21.08.1995
Hungerstreik sudanesischer Flüchtlinqe
auf dem Flughafen Frankfurt:
Erster Flüchtling kollabiert
Seit einer Woche keine gründlichen körperlichen Untersuchungen
Neue Vorwürfe gegen den Bundesgrenzschutz
Der gesundheitliche Zustand der seit dem 4. August 1995 im Transitbereich des Frankfurter Flughafens hungerstreikenden Sudanesen verschlechtert sich weiter. In der vergangenen Nacht wurde einer der Hungerstreikenden nach einem Kollaps bewußtlos. Nach der Versorgung einer Platzwunde am Kopf wurde der Betroffene in das Flüchtlingsgebäude C 182 im Transit zurückgebracht.
Bedingt durch ungeklärte Zuständigkeits- und Kostenfragen hat seit letzten Montag keine eingehende ärztliche Untersuchung aller Flüchtlinge, insbesondere keine mit offiziell amtsärztlichem Charakter, stattgefunden.
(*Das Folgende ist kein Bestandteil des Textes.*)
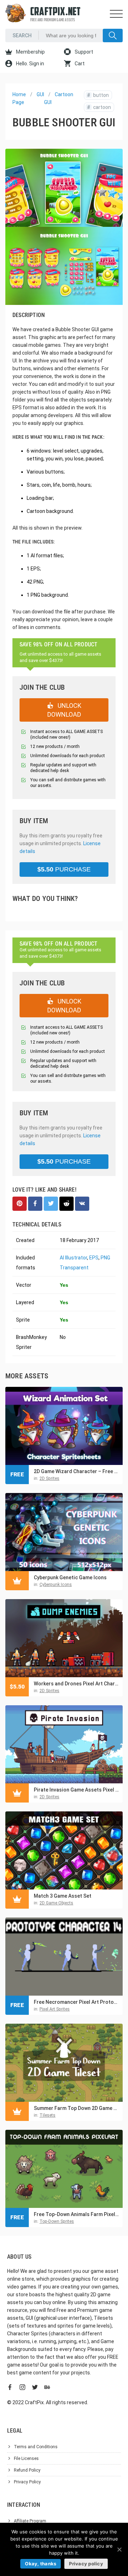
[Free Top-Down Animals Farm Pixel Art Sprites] (64, 2169)
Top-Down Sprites (56, 2221)
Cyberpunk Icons (55, 1584)
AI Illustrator (73, 1257)
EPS (93, 1257)
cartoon (99, 107)
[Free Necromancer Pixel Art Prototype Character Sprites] (64, 1957)
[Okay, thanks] (119, 2549)
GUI (40, 94)
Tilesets (47, 2115)
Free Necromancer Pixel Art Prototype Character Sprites (76, 2002)
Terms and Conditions (36, 2446)
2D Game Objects (56, 1902)
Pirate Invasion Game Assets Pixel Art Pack (76, 1790)
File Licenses (26, 2458)
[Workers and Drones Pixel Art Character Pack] (64, 1638)
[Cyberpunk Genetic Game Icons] (64, 1532)
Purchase (64, 869)
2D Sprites (49, 1478)
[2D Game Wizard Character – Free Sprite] (64, 1426)
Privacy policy (86, 2563)
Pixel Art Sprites (54, 2009)
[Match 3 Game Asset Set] (64, 1850)
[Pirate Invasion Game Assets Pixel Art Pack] (64, 1744)
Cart (79, 63)
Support (83, 52)
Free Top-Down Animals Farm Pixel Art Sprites (76, 2214)
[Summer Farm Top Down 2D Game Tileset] (64, 2063)
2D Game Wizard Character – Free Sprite (76, 1471)
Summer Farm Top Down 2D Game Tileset (76, 2108)
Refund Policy (27, 2470)
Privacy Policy (27, 2481)
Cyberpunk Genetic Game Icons (70, 1577)
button (98, 95)
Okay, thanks (40, 2563)
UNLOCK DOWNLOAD (64, 710)
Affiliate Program (30, 2520)
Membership (30, 52)
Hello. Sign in (29, 63)
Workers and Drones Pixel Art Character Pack (76, 1683)
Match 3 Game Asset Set (62, 1896)
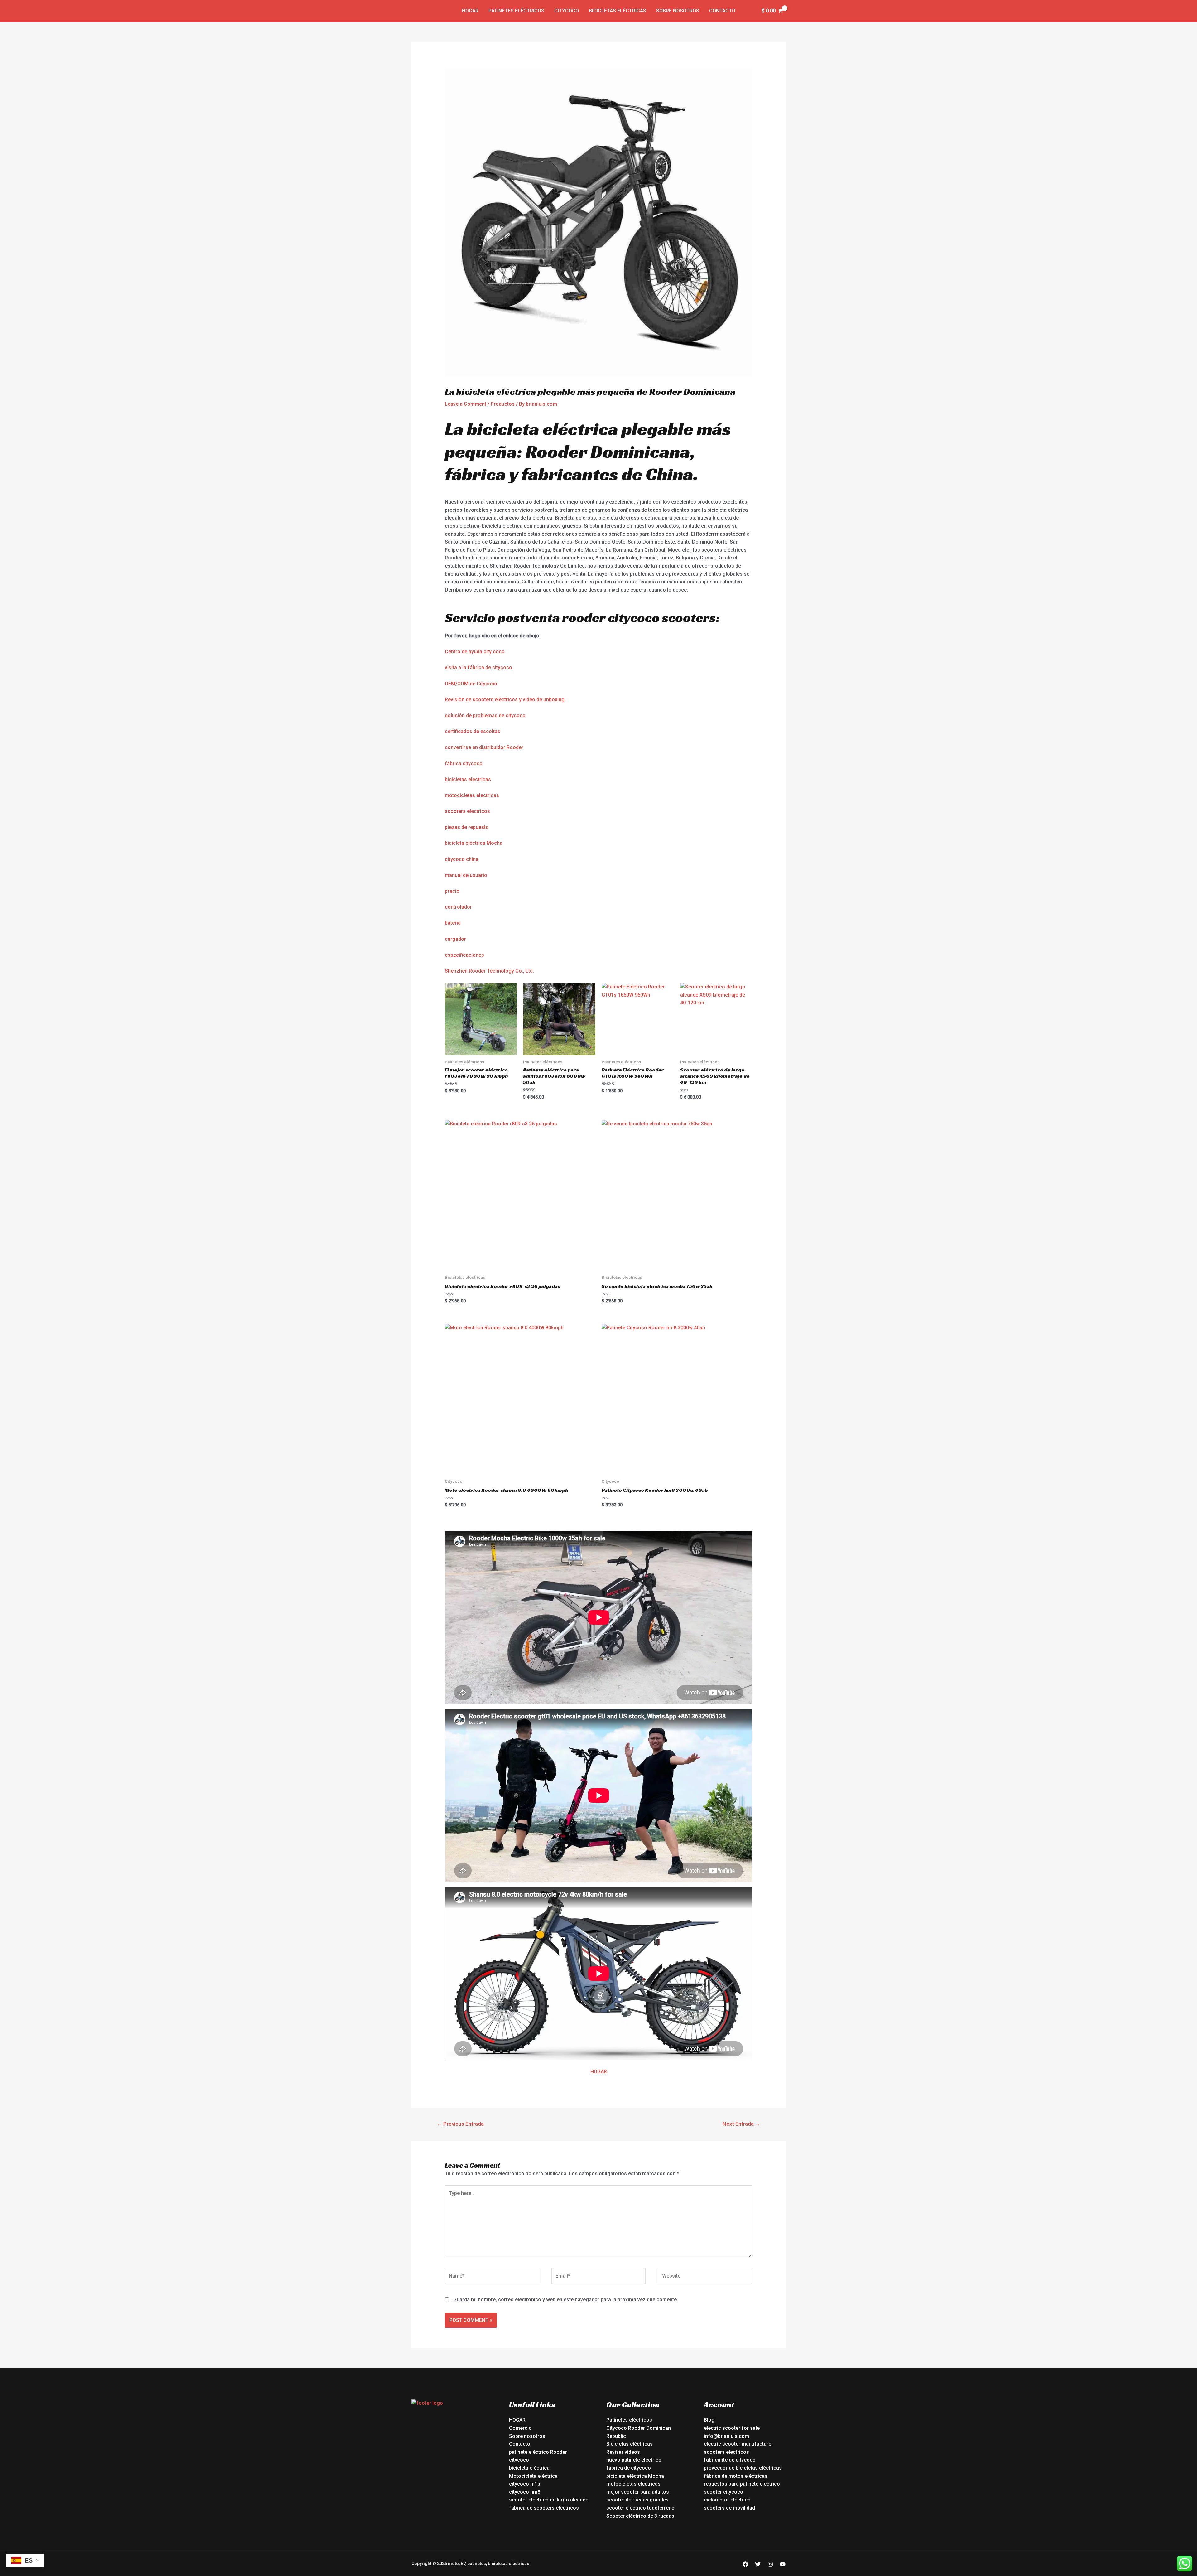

Letztmals hatte ein bislang noch namentlich nicht bekannter Arzt am 15. August 1995, unmittelbar vor der geplanten und durch das Bundesverfassungsgericht verhinderten Abschiebung, nach bloßem Augenschein eine Flugtauglichkeit aller Hungerstreikenden attestiert.
Die Rechtsanwältin, die die von PRO ASYL direkt unterstützten Fälle vertritt, hat inzwischen neue Eilanträge beim Frankfurter Verwaltungsgericht eingereicht, die auf die Gestattung der Einreise zielen. Insbesondere werden der drastisch verschlechterte Gesundheitszustand der Flüchtlinge sowie die Berichterstattung in den Medien, insbesondere einer arabischen Tageszeitung, geltend gemacht, die die Gefährdung erhöht haben. Daneben wird gerügt, daß die unzureichende Befassung des Verwaltungsgerichtes mit den bislang vorgetragenen Sachverhalten eine Verletzung des rechtlichen Gehörs darstelle. Falls dennoch eine Abschiebung durchgeführt wird, so soll der Bundesgrenzschutz durch einen Hilfsantrag verpflichtet werden, die Asylunterlagen der Sudanesen gegen ihren Willen nicht im Reisegepäck zu verstecken.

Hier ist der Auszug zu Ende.